(Records from a data collection)
-.-.-

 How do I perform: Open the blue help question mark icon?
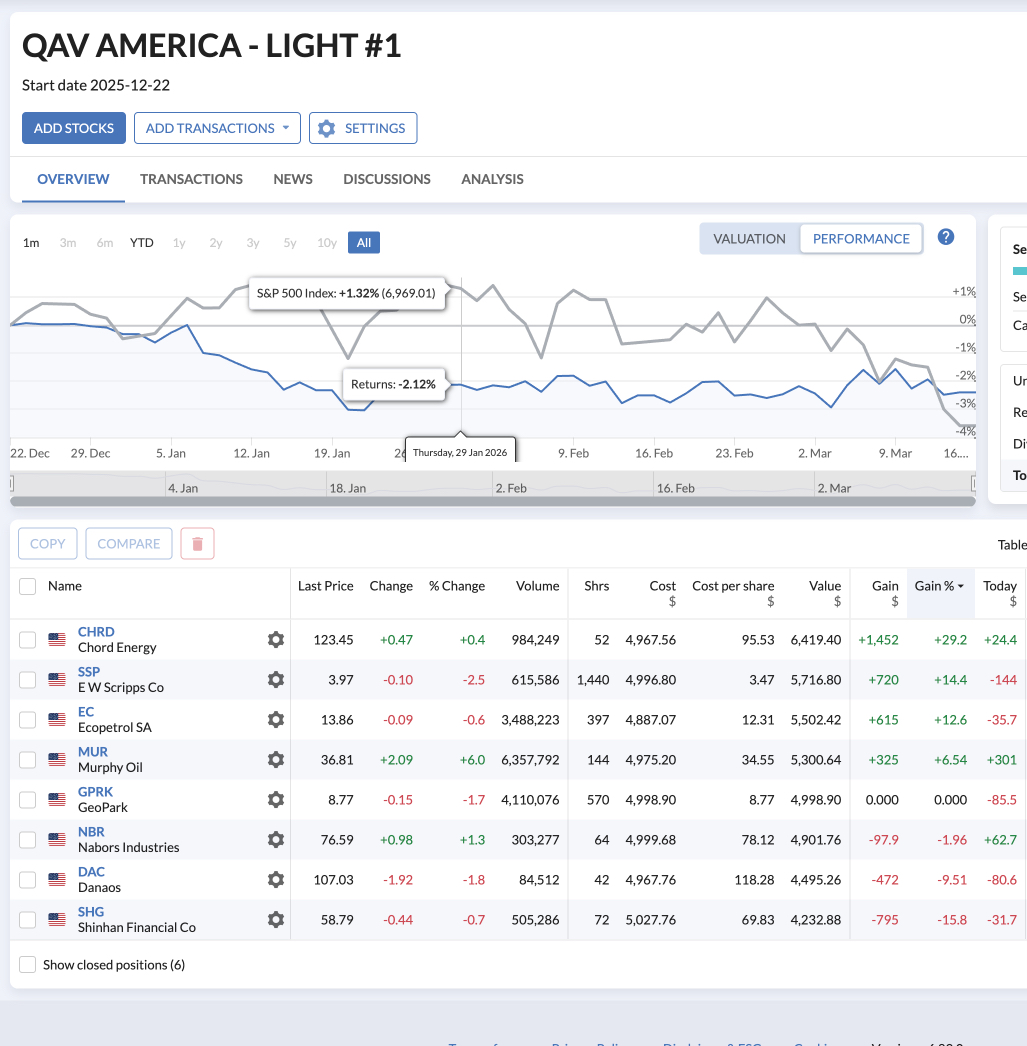(945, 237)
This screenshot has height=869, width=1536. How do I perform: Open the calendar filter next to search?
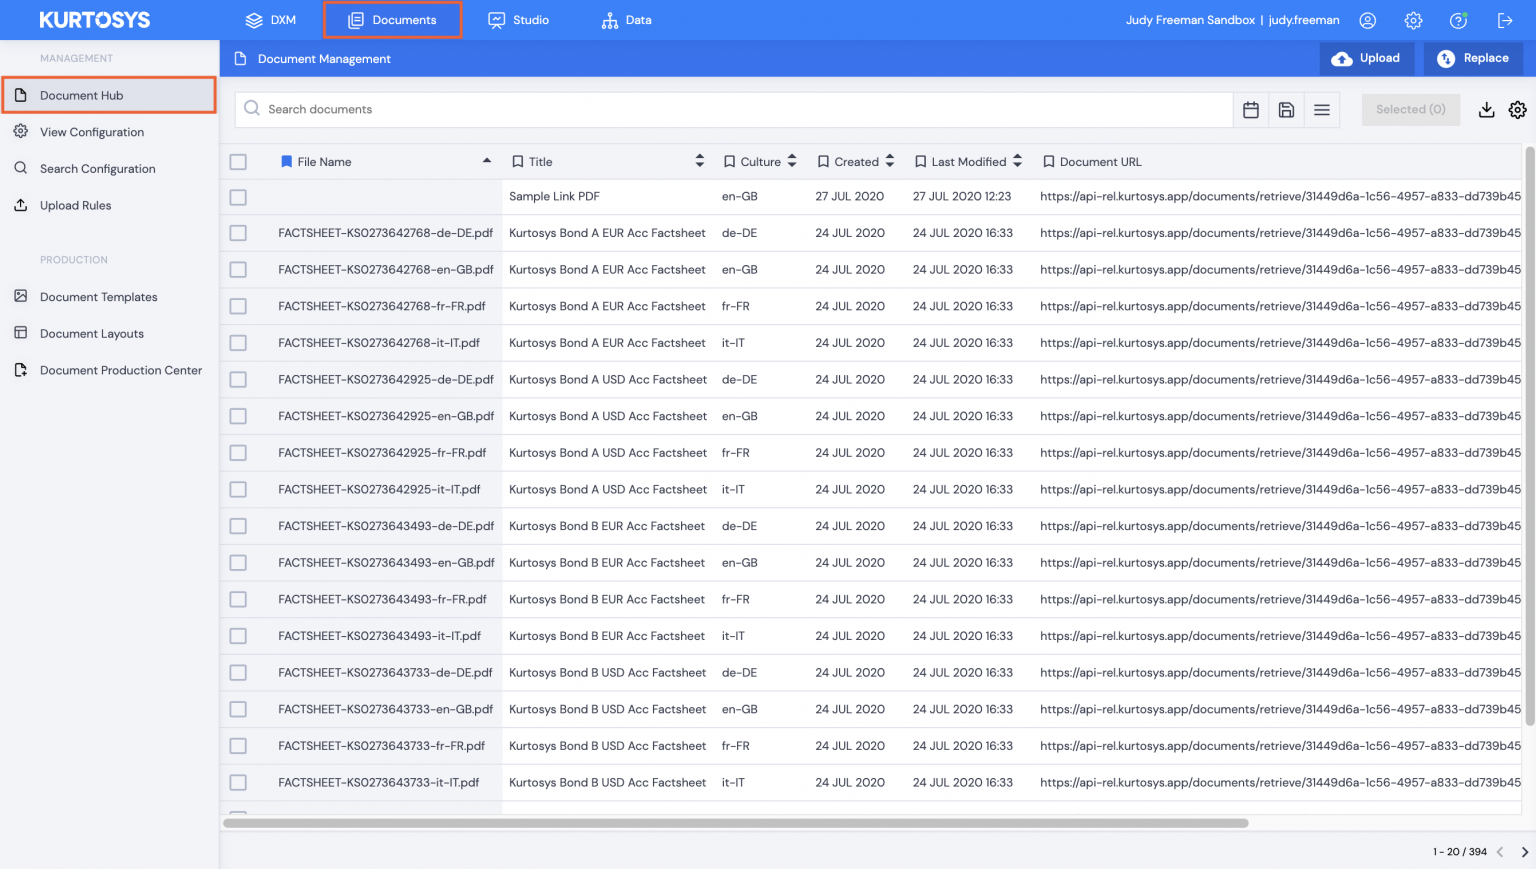coord(1250,109)
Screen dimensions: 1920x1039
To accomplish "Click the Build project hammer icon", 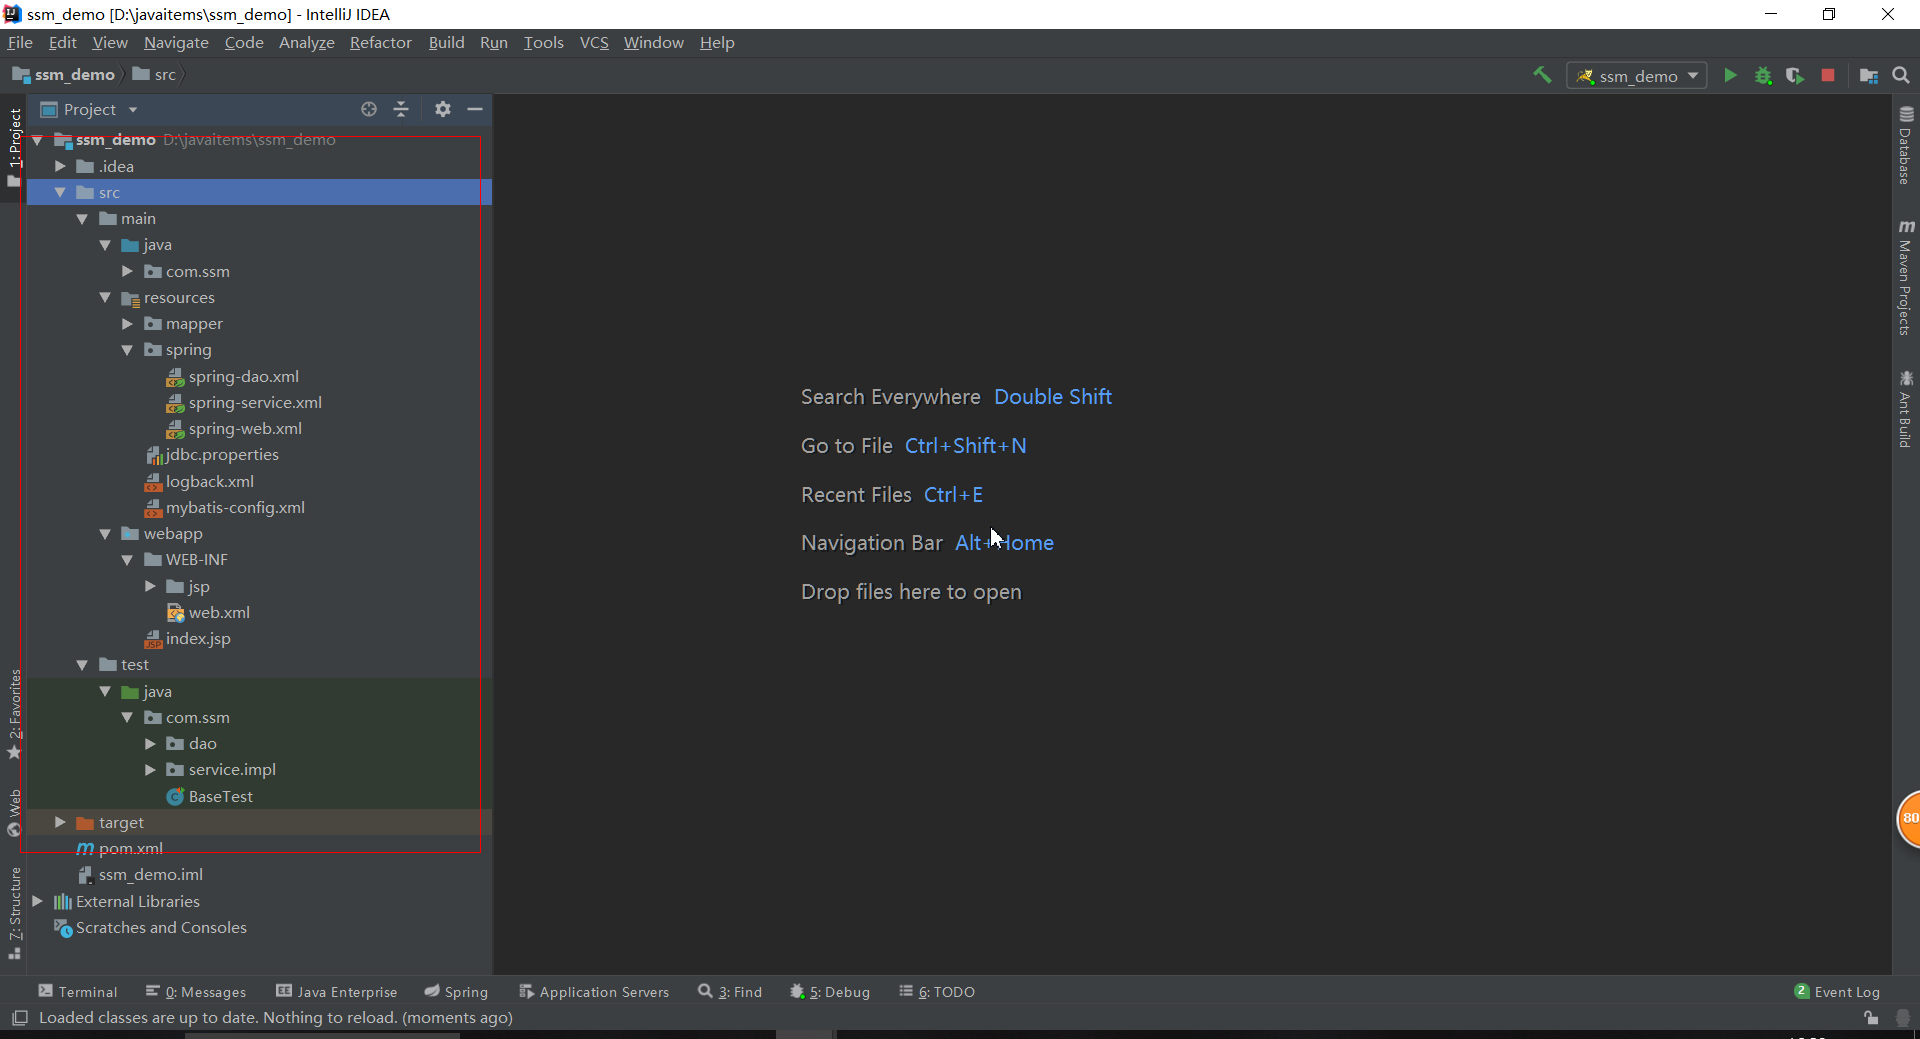I will (1542, 75).
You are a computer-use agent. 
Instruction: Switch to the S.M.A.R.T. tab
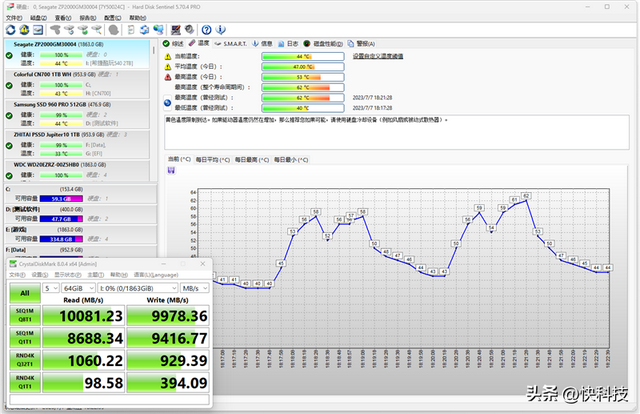(x=235, y=44)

-.-.-

What is being asked: In the copy, include exactly the lines from the one containing "You are a computer-use agent." through the last line of the records, and no pictures or other text.

Result of this exercise:
You are a computer-use agent. 
Instruction: Switch to the S.M.A.R.T. tab
(x=235, y=44)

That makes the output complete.